I was once more privileged to find myself deputising for the one and only Michelle Ward.
Today I was joined by local authoress, Shirley Baker who together with her husband Paul, spends a fair amount of her leisure time sailing around the Essex coast.
Shirley has been persuaded to put her experiences down in print and her book, AEOLUS RULER OF THE WINDS is the result.
You can listen again to what Shirley told me today by clicking on the link below: –
As we did last week, when I was on this show, we had a look at some more Darwin award winners.
Both our winners this week involved people falling by the wayside.
Because of the tiresome problem of tourists courting disaster, the more treacherous overlooks in the Grand Canyon are protected by fences and signs.
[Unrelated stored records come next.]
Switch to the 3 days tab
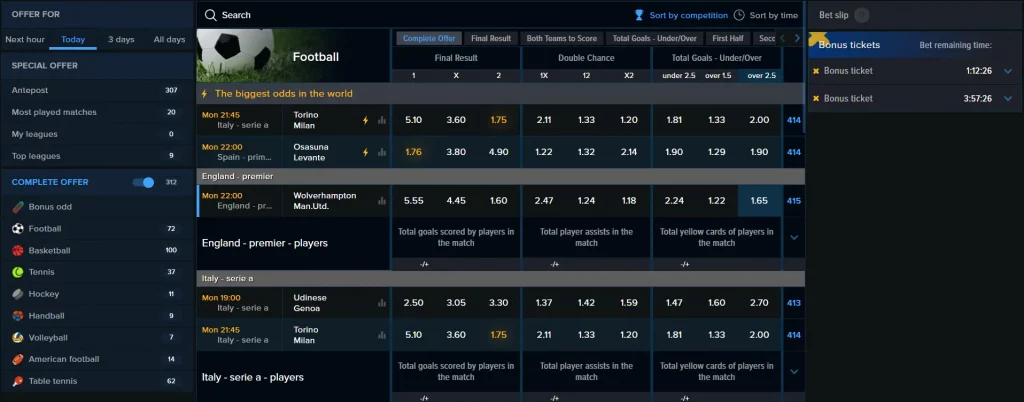Image resolution: width=1024 pixels, height=402 pixels. tap(121, 39)
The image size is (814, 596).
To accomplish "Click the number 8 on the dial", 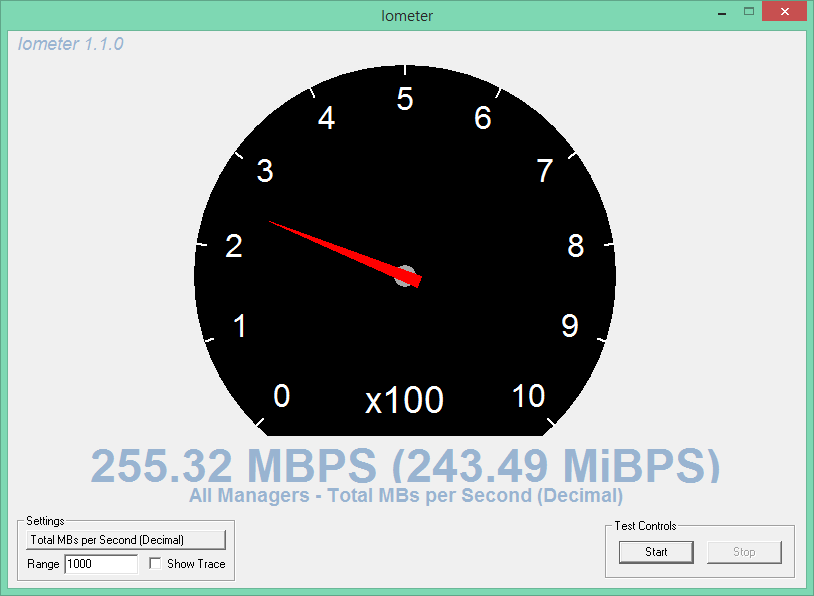I will click(575, 246).
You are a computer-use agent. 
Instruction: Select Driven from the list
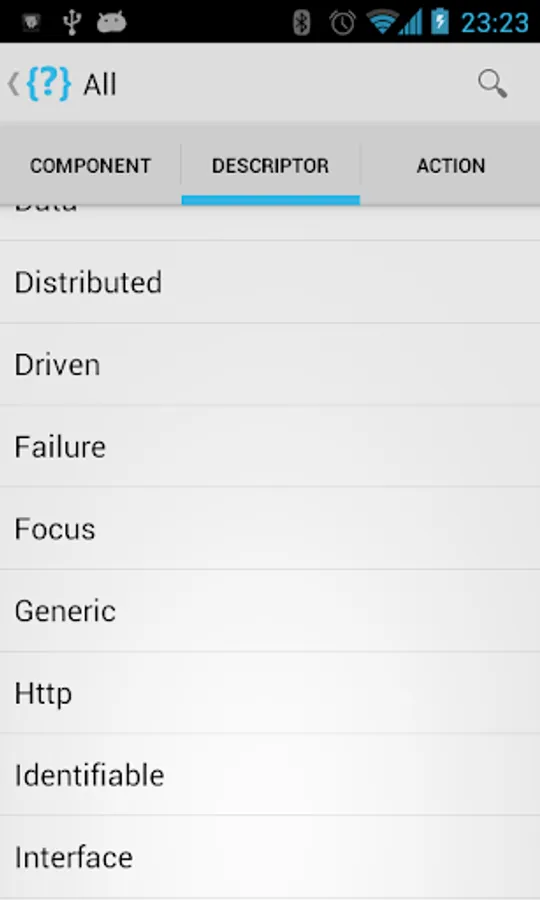click(x=270, y=364)

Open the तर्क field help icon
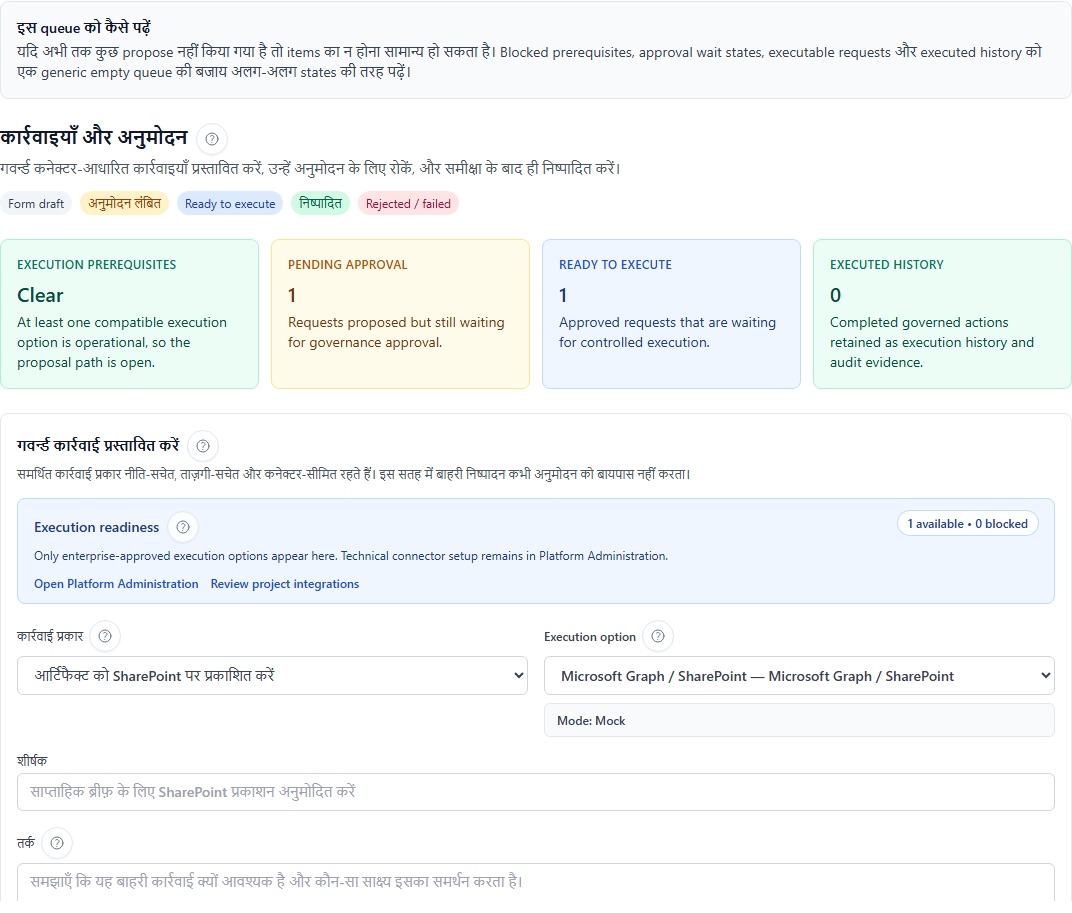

All of these overlooks are spectacular.
Some have towering columns, some have small plateaus that tourists toss coins onto, like dry wishing wells.
Make a wish!
One entrepreneur wished for financial success. And there in front of him was a means to an end.
He had a brilliant, obvious, idea. No stranger to danger, the man climbed over the fence with a bag, leapt to one of the precarious, coin-covered perches, and filled the bag with booty.
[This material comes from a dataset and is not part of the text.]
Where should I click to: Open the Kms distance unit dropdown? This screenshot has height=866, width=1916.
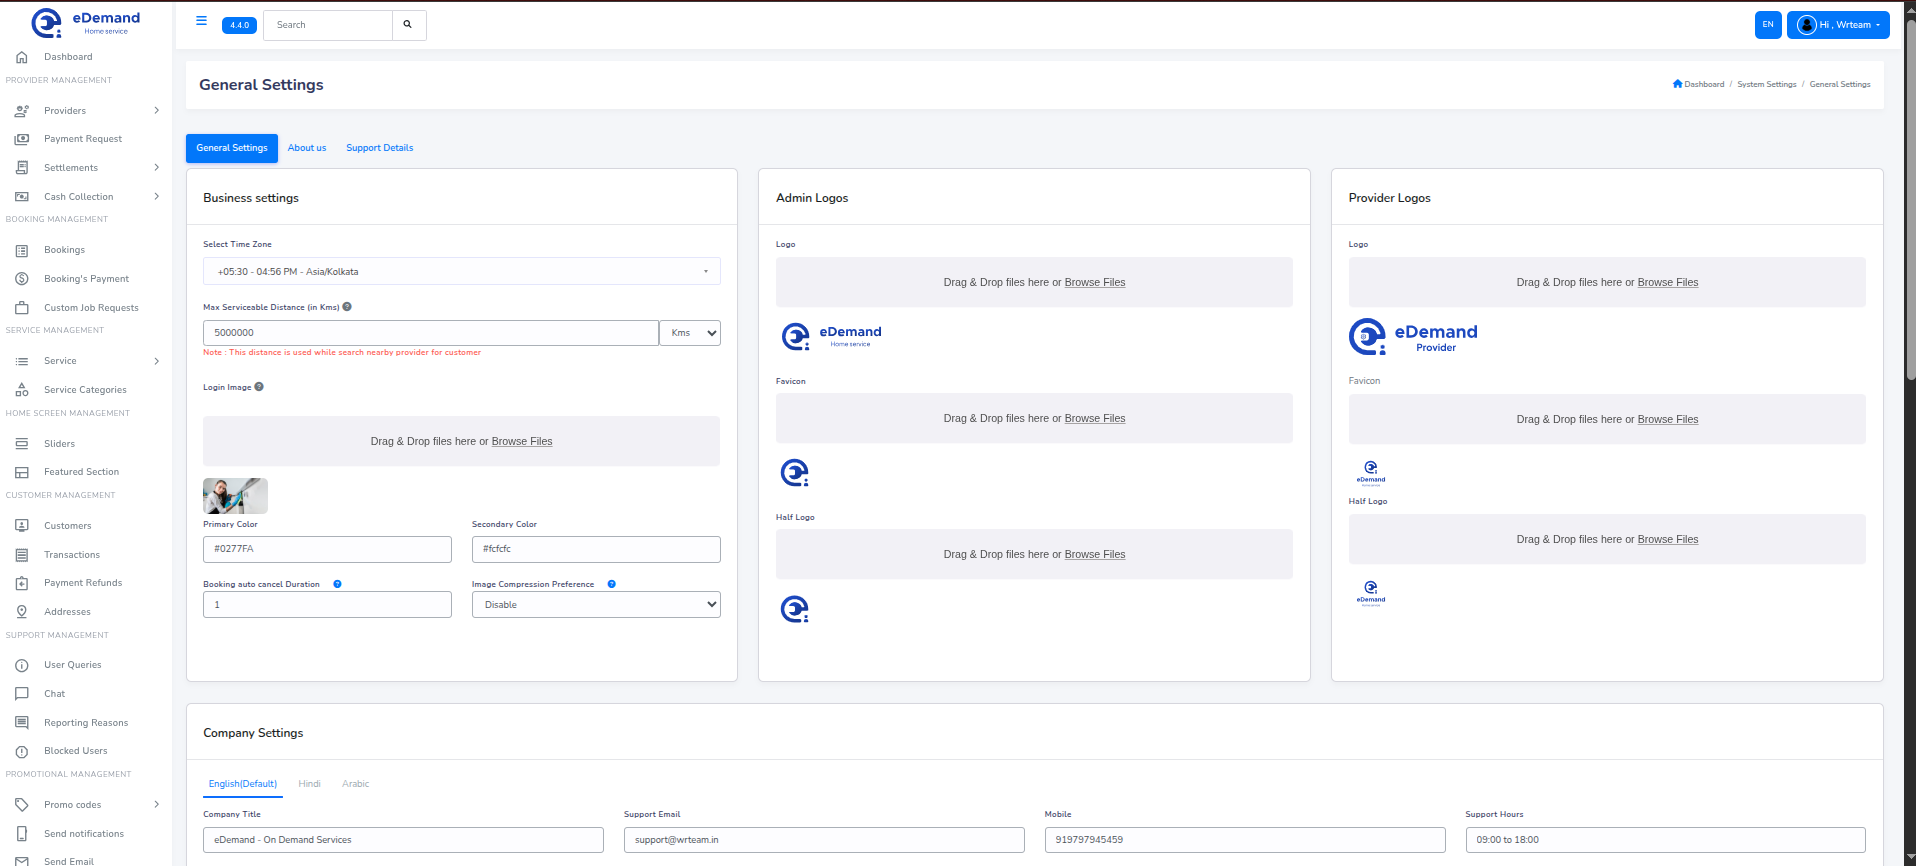pos(690,333)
But. When he tried to leap back to the safe side, he went head to head with physics.
Our entrepreneur had increased his mass, and the force required to lift himself against the pull of gravity was now greater.
The heavy bag of coins arrested his jump, and the birds were treated to a view of his long plunge to the valley floor below, followed by a shower of coins. Brilliant idea with a fatal flaw in the execution.
The second award today went to an unfortunate mountaineer.
In the late fall and early winter months, snow-covered mountains become infested with hunters.
One ambitious pair climbed high up a mountain in search of their quarry. The trail crossed a small glacier that had crusted over. The lead hunter had to stomp a foot-hold in the snow, one step at a time, in order to cross the glacier.
Somewhere near the middle of the glacier, his next stomp hit not snow but a rock. The lead hunter lost his footing and fell. Down the crusty glacier he zipped, off the edge and out of sight.
Unable to help, his companion watched him slide away. After a while, he shouted out, “Are you OK?”
“Yes!” came the answer.
Reasoning that it was a quick way off the glacier, the second hunter plopped down and accelerated down the ice, following his friend. There, just over the edge of the glacier, was his friend…holding onto the top of a tree that barely protruded from the snow.
There were no other treetops nearby, nothing to grab, nothing but a hundred-foot drop onto the rocks below. As the second hunter shot past the first, he uttered his final epitaph: a single word, which we may not utter lest our mothers soap our mouths.
On that note I shall take my leave of you.